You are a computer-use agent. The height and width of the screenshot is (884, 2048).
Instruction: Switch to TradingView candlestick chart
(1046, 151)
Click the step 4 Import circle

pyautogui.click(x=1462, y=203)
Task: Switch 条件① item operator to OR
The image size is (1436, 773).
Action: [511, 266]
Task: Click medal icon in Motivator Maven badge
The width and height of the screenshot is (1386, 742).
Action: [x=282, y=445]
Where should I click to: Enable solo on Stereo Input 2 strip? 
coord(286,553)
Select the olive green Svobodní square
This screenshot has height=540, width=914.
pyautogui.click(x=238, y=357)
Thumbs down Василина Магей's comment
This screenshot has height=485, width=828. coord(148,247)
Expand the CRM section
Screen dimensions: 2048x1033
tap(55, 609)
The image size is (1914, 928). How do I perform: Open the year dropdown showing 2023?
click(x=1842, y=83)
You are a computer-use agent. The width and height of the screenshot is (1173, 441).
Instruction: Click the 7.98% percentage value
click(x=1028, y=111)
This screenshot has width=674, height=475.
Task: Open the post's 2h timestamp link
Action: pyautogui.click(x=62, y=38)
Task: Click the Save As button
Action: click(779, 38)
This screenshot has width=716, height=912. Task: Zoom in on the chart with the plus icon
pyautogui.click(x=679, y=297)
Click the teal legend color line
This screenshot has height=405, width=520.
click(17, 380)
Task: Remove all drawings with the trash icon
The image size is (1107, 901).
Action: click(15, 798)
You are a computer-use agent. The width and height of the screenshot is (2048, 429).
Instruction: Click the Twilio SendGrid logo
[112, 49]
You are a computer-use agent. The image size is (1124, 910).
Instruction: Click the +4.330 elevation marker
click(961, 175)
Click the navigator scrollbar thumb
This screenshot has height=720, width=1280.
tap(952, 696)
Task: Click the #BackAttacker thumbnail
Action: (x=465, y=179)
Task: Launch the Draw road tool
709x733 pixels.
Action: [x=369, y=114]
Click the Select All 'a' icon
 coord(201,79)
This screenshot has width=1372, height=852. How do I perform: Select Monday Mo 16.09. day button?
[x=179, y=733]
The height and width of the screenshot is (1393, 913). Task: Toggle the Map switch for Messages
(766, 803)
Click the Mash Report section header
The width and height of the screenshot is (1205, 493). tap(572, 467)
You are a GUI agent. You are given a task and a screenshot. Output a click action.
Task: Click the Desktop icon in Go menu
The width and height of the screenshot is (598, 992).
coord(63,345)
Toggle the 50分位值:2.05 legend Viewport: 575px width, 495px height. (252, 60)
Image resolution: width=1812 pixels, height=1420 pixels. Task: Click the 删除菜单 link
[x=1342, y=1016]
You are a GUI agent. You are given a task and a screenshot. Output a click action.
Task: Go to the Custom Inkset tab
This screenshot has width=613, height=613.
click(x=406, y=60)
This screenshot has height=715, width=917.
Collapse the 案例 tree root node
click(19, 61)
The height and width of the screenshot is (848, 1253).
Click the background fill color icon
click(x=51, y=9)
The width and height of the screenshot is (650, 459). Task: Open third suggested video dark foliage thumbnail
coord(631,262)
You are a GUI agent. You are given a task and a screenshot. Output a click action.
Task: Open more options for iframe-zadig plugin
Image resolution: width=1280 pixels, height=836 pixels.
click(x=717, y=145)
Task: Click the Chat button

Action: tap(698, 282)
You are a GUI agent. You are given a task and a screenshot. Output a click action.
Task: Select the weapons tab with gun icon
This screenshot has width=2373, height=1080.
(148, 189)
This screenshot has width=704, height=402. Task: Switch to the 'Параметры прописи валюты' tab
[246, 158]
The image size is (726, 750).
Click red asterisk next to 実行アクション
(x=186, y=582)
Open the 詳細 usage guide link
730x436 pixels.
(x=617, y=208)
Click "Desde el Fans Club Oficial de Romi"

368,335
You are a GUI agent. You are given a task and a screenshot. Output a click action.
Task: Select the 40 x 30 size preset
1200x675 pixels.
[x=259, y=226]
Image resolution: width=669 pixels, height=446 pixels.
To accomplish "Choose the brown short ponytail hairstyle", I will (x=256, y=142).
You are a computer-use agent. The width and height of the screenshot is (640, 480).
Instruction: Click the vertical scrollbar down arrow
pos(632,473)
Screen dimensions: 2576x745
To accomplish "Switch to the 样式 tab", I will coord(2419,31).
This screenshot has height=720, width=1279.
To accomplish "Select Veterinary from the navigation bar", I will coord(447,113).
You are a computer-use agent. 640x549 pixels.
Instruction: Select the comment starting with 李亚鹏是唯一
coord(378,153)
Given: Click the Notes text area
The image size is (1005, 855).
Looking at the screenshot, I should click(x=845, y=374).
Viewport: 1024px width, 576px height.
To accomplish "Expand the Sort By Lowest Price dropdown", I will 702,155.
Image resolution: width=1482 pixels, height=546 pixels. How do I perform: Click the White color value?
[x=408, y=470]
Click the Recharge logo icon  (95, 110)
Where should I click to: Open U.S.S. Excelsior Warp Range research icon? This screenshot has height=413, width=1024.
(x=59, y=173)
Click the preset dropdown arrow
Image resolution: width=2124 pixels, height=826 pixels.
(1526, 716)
- - - - -
◆ WHAT IS EXPECTED
All of the records above should be copied exactly.

◆ RESULT OF THIS TASK
You are a computer-use agent. The height and width of the screenshot is (884, 2048).
Instruction: Switch to TradingView candlestick chart
(1046, 151)
Click the step 4 Import circle

pyautogui.click(x=1462, y=203)
Task: Switch 条件① item operator to OR
The image size is (1436, 773).
Action: [511, 266]
Task: Click medal icon in Motivator Maven badge
The width and height of the screenshot is (1386, 742).
Action: [x=282, y=445]
Where should I click to: Enable solo on Stereo Input 2 strip? 
coord(286,553)
Select the olive green Svobodní square
This screenshot has height=540, width=914.
pyautogui.click(x=238, y=357)
Thumbs down Василина Магей's comment
This screenshot has height=485, width=828. coord(148,247)
Expand the CRM section
Screen dimensions: 2048x1033
tap(55, 609)
The image size is (1914, 928). How do I perform: Open the year dropdown showing 2023?
click(x=1842, y=83)
You are a computer-use agent. The width and height of the screenshot is (1173, 441).
Instruction: Click the 7.98% percentage value
click(x=1028, y=111)
This screenshot has width=674, height=475.
Task: Open the post's 2h timestamp link
Action: pyautogui.click(x=62, y=38)
Task: Click the Save As button
Action: click(779, 38)
This screenshot has width=716, height=912. Task: Zoom in on the chart with the plus icon
pyautogui.click(x=679, y=297)
Click the teal legend color line
This screenshot has height=405, width=520.
click(17, 380)
Task: Remove all drawings with the trash icon
The image size is (1107, 901).
Action: click(15, 798)
You are a computer-use agent. The width and height of the screenshot is (2048, 429).
Instruction: Click the Twilio SendGrid logo
[112, 49]
You are a computer-use agent. The image size is (1124, 910).
Instruction: Click the +4.330 elevation marker
click(961, 175)
Click the navigator scrollbar thumb
This screenshot has height=720, width=1280.
tap(952, 696)
Task: Click the #BackAttacker thumbnail
Action: (x=465, y=179)
Task: Launch the Draw road tool
709x733 pixels.
Action: [x=369, y=114]
Click the Select All 'a' icon
 coord(201,79)
This screenshot has width=1372, height=852. How do I perform: Select Monday Mo 16.09. day button?
[x=179, y=733]
The height and width of the screenshot is (1393, 913). Task: Toggle the Map switch for Messages
(766, 803)
Click the Mash Report section header
The width and height of the screenshot is (1205, 493). tap(572, 467)
You are a GUI agent. You are given a task and a screenshot. Output a click action.
Task: Click the Desktop icon in Go menu
The width and height of the screenshot is (598, 992).
coord(63,345)
Toggle the 50分位值:2.05 legend Viewport: 575px width, 495px height. (252, 60)
Image resolution: width=1812 pixels, height=1420 pixels. Task: Click the 删除菜单 link
[x=1342, y=1016]
You are a GUI agent. You are given a task and a screenshot. Output a click action.
Task: Go to the Custom Inkset tab
This screenshot has width=613, height=613.
click(x=406, y=60)
This screenshot has height=715, width=917.
Collapse the 案例 tree root node
click(19, 61)
The height and width of the screenshot is (848, 1253).
Click the background fill color icon
click(x=51, y=9)
The width and height of the screenshot is (650, 459). Task: Open third suggested video dark foliage thumbnail
coord(631,262)
You are a GUI agent. You are given a task and a screenshot. Output a click action.
Task: Open more options for iframe-zadig plugin
Image resolution: width=1280 pixels, height=836 pixels.
click(x=717, y=145)
Task: Click the Chat button

Action: tap(698, 282)
You are a GUI agent. You are given a task and a screenshot. Output a click action.
Task: Select the weapons tab with gun icon
This screenshot has width=2373, height=1080.
(148, 189)
This screenshot has width=704, height=402. Task: Switch to the 'Параметры прописи валюты' tab
[246, 158]
The image size is (726, 750).
Click red asterisk next to 実行アクション
(x=186, y=582)
Open the 詳細 usage guide link
730x436 pixels.
(x=617, y=208)
Click "Desde el Fans Club Oficial de Romi"

368,335
You are a GUI agent. You are given a task and a screenshot. Output a click action.
Task: Select the 40 x 30 size preset
1200x675 pixels.
[x=259, y=226]
Image resolution: width=669 pixels, height=446 pixels.
To accomplish "Choose the brown short ponytail hairstyle", I will (x=256, y=142).
You are a computer-use agent. The width and height of the screenshot is (640, 480).
Instruction: Click the vertical scrollbar down arrow
pos(632,473)
Screen dimensions: 2576x745
To accomplish "Switch to the 样式 tab", I will coord(2419,31).
This screenshot has height=720, width=1279.
To accomplish "Select Veterinary from the navigation bar", I will coord(447,113).
You are a computer-use agent. 640x549 pixels.
Instruction: Select the comment starting with 李亚鹏是唯一
coord(378,153)
Given: Click the Notes text area
The image size is (1005, 855).
Looking at the screenshot, I should click(x=845, y=374).
Viewport: 1024px width, 576px height.
To accomplish "Expand the Sort By Lowest Price dropdown", I will 702,155.
Image resolution: width=1482 pixels, height=546 pixels. How do I perform: Click the White color value?
[x=408, y=470]
Click the Recharge logo icon  (95, 110)
Where should I click to: Open U.S.S. Excelsior Warp Range research icon? This screenshot has height=413, width=1024.
(x=59, y=173)
Click the preset dropdown arrow
Image resolution: width=2124 pixels, height=826 pixels.
(1526, 716)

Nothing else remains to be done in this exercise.